E2547. IR Techniques for Biliary Neo-Anastomosis Creation in Biliary Occlusion: Patient Selection, Techniques, and Review of Reported Outcomes
  1. Eric Bready; University of Alabama at Birmingham
  2. Hussamedin El Khudari; University of Alabama at Birmingham
  3. Junjian Huang; University of Alabama at Birmingham
  4. Andrew Gunn; University of Alabama at Birmingham
Bile duct injury is an important consideration for patients undergoing invasive liver interventions, such as liver transplantation or hepatic resection. Partial hepatectomy, especially, can rarely result in biliary occlusion where a portion of the biliary tree which can no longer drain into the enteric system. Interventional radiologists play a key role in the management of this complex biliary complication, including short-term biliary drain placement, but also creation of biliary neo-anastomoses as a long-term, durable solution. Using simple instruments, fluoroscopy, and sometimes collaboration with other specialties, interventional radiologists can safely create new connections from occluded bile ducts to allow enteric drainage of bile, thereby helping patients avoid additional invasive surgery.

Educational Goals / Teaching Points
Illustrate normal bile duct anatomy and postsurgical bile duct anatomy. Highlight biliary injury classification systems. Review patient presentation and imaging diagnosis of bile duct injury. Illustrate tools and techniques used for biliary access in preparation for biliary neo-anastomosis creation, including RF wires and sharp recanalization. Discuss post-neo-anastomosis management using either internal/external biliary drain or internal metallic biliary stent.

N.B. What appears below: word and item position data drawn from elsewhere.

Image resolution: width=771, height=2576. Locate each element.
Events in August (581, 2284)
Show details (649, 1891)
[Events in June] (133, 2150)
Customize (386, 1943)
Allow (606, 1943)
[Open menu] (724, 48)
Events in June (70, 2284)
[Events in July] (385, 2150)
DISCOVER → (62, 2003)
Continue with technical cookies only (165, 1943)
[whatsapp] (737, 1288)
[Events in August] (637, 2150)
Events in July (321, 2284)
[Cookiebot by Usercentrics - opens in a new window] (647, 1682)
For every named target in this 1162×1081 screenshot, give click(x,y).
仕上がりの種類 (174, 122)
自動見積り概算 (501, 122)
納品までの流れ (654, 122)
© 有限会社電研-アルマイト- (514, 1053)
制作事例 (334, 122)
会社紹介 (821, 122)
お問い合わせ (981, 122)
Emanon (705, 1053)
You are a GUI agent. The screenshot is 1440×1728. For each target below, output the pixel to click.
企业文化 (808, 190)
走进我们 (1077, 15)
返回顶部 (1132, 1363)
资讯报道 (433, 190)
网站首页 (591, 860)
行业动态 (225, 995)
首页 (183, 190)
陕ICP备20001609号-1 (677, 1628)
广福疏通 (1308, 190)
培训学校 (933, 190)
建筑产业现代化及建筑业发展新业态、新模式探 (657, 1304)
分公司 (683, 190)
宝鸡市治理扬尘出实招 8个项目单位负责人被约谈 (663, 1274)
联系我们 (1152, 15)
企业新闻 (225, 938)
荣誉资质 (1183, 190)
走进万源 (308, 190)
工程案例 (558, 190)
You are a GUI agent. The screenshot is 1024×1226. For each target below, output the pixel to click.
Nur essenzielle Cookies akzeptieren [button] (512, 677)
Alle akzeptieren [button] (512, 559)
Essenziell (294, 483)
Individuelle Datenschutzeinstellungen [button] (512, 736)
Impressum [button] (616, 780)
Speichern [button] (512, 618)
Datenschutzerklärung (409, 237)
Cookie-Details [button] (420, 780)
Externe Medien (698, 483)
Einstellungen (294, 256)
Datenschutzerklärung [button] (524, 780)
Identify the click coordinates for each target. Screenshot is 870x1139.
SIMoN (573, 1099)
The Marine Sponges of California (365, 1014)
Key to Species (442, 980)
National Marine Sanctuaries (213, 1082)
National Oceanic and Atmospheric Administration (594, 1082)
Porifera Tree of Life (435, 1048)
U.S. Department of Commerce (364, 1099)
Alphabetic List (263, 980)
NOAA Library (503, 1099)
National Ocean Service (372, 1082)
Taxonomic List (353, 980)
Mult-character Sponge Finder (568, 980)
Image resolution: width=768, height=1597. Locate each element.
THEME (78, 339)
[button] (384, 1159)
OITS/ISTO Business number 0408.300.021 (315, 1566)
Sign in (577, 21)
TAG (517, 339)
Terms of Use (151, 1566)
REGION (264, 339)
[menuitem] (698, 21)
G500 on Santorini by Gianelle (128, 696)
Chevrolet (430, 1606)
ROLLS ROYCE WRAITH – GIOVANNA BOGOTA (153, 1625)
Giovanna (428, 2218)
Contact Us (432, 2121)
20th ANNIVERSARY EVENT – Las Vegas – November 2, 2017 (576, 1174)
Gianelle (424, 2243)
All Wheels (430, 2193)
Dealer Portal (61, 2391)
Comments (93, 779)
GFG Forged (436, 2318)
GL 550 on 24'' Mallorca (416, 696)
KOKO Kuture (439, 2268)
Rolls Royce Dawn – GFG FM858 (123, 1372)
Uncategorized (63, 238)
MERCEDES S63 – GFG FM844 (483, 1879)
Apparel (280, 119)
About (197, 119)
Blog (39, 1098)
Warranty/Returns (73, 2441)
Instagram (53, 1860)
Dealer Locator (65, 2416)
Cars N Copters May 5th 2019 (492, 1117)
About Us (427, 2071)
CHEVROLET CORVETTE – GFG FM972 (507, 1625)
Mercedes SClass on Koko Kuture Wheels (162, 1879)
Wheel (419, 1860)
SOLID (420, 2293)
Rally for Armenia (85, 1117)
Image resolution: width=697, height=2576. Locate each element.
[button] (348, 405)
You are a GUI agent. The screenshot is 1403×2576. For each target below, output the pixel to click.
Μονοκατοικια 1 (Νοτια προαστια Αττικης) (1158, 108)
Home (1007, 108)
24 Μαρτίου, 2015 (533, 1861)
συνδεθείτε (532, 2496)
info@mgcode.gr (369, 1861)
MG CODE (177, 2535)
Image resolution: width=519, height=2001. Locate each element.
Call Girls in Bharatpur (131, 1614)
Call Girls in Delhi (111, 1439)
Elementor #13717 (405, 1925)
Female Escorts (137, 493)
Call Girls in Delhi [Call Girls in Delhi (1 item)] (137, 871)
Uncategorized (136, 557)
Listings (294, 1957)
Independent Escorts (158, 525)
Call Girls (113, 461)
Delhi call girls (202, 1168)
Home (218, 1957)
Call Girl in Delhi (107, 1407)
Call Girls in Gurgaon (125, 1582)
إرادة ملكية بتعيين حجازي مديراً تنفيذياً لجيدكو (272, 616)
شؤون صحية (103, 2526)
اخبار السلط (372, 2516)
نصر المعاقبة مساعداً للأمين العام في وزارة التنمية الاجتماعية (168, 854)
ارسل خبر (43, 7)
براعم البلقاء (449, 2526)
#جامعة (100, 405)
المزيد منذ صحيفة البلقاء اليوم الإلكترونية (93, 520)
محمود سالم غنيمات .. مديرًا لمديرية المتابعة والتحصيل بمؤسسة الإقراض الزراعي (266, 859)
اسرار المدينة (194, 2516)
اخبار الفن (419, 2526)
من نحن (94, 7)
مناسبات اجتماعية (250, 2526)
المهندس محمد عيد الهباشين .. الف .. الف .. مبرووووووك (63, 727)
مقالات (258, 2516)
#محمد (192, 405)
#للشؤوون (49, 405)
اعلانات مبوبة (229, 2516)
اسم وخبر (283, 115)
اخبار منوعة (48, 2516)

Key Anatomic/Physiologic Issues and Imaging Findings/Techniques
Normal and variant biliary duct anatomy. Classification of bile duct injury. Imaging diagnosis of a bile duct injury or leak. Imaging and instruments used in sharp recanalization. Rendezvous technique in collaboration with gastroenterology. Post-neo-anastomosis management.

Biliary duct injuries, such as total biliary occlusion, are a rare complication of hepatic surgical procedures. Interventional radiologists have a unique skillset to temporize and treat bile duct occlusion, including the creation of biliary neo-anastomoses.